**Collected data**.
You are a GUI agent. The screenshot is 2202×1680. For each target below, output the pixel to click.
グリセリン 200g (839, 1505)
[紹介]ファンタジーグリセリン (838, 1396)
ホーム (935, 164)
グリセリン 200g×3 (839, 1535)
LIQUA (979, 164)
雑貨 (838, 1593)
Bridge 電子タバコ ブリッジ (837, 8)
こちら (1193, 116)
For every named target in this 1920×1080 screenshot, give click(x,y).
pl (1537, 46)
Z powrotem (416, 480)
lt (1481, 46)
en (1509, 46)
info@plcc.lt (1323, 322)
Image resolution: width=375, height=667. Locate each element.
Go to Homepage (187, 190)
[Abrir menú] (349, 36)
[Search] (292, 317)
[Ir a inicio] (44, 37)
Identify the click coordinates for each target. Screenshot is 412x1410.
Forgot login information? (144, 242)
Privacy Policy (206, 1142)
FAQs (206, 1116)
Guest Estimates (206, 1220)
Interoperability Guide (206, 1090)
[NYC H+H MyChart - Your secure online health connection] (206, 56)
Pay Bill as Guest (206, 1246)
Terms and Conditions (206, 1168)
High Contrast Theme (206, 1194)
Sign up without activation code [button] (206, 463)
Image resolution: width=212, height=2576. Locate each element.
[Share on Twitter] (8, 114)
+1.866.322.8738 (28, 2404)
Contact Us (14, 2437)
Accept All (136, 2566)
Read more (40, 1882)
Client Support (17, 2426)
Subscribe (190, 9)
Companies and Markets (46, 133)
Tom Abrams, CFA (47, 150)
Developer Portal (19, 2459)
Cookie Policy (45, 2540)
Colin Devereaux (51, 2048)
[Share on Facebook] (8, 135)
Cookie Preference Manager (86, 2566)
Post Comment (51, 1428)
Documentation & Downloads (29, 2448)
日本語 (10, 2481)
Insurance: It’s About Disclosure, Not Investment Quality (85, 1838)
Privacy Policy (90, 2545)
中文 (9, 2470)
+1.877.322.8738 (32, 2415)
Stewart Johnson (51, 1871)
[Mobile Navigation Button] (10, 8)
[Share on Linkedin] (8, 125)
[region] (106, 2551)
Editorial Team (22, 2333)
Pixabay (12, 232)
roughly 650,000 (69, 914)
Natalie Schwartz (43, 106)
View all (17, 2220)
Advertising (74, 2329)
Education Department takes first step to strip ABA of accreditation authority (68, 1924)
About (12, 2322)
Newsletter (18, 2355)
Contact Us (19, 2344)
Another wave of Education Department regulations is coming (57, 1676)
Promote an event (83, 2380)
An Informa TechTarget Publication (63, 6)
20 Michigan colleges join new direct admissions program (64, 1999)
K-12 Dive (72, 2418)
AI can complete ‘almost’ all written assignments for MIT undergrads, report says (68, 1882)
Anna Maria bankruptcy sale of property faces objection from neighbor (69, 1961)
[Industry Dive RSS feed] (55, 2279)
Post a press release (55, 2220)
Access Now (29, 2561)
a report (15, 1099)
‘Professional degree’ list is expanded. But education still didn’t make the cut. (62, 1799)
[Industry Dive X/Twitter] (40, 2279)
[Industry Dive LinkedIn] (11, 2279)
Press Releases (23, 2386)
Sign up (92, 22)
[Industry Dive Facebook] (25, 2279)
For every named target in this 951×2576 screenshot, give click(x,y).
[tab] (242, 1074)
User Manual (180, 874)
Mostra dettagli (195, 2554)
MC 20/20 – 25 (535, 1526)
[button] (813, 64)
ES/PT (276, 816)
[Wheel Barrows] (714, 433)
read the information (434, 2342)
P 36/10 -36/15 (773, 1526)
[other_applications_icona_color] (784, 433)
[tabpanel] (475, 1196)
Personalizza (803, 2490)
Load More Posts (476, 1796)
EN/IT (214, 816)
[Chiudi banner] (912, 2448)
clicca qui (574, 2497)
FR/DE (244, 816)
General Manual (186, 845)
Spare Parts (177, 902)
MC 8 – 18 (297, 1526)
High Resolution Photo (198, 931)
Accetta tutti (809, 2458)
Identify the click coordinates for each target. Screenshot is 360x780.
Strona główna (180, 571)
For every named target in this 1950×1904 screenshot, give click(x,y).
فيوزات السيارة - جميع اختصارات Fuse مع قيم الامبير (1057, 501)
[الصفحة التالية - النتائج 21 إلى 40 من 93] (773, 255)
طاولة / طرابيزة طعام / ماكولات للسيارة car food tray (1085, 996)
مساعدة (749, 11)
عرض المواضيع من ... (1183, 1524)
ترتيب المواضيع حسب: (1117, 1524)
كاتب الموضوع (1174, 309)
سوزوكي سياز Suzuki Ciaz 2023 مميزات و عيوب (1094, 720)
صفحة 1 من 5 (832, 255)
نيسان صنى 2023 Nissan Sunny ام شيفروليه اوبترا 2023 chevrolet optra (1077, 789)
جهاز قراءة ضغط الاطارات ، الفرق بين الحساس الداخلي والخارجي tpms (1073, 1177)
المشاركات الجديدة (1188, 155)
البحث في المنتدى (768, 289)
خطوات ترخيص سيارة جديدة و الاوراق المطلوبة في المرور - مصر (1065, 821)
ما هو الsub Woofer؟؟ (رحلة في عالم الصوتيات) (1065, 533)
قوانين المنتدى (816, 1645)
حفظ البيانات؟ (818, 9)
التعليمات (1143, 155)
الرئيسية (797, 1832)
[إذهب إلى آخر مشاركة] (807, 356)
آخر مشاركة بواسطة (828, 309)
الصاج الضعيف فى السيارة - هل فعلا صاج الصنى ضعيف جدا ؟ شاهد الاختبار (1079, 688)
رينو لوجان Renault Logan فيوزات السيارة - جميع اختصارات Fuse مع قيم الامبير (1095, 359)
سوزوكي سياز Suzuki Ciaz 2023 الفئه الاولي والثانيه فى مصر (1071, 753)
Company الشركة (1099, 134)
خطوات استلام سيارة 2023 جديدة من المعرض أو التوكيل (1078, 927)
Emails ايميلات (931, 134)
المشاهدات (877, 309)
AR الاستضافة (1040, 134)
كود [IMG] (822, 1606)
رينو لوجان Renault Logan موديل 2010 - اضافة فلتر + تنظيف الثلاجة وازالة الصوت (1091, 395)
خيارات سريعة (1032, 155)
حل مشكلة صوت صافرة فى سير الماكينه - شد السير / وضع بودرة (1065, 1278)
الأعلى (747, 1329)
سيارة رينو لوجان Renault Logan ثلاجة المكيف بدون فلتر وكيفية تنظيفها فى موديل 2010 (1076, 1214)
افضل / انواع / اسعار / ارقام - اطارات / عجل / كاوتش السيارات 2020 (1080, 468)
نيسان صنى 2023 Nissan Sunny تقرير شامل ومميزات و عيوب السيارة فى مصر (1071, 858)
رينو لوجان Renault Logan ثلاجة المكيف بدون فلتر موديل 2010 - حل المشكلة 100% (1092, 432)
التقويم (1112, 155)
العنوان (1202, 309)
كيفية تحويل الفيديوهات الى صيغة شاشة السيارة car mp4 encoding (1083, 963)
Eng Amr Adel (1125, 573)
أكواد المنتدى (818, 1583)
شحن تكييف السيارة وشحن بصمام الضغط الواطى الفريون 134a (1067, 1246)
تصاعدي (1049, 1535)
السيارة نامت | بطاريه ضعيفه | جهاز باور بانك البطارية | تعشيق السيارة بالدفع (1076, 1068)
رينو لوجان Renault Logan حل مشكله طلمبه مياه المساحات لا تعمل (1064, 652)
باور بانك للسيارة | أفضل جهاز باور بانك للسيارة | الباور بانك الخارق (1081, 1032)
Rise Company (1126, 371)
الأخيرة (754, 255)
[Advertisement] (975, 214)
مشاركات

**WHAT IS REQUIRED**.
What you give back must be the stretch above, starting at the line with "Privacy Policy (90, 2545)" and ending at the line with "An Informa TechTarget Publication (63, 6)", copied exactly.

**YOUR SOLUTION**.
Privacy Policy (90, 2545)
中文 (9, 2470)
+1.877.322.8738 (32, 2415)
Stewart Johnson (51, 1871)
[Mobile Navigation Button] (10, 8)
[Share on Linkedin] (8, 125)
[region] (106, 2551)
Editorial Team (22, 2333)
Pixabay (12, 232)
roughly 650,000 (69, 914)
Natalie Schwartz (43, 106)
View all (17, 2220)
Advertising (74, 2329)
Education Department takes first step to strip ABA of accreditation authority (68, 1924)
About (12, 2322)
Newsletter (18, 2355)
Contact Us (19, 2344)
Another wave of Education Department regulations is coming (57, 1676)
Promote an event (83, 2380)
An Informa TechTarget Publication (63, 6)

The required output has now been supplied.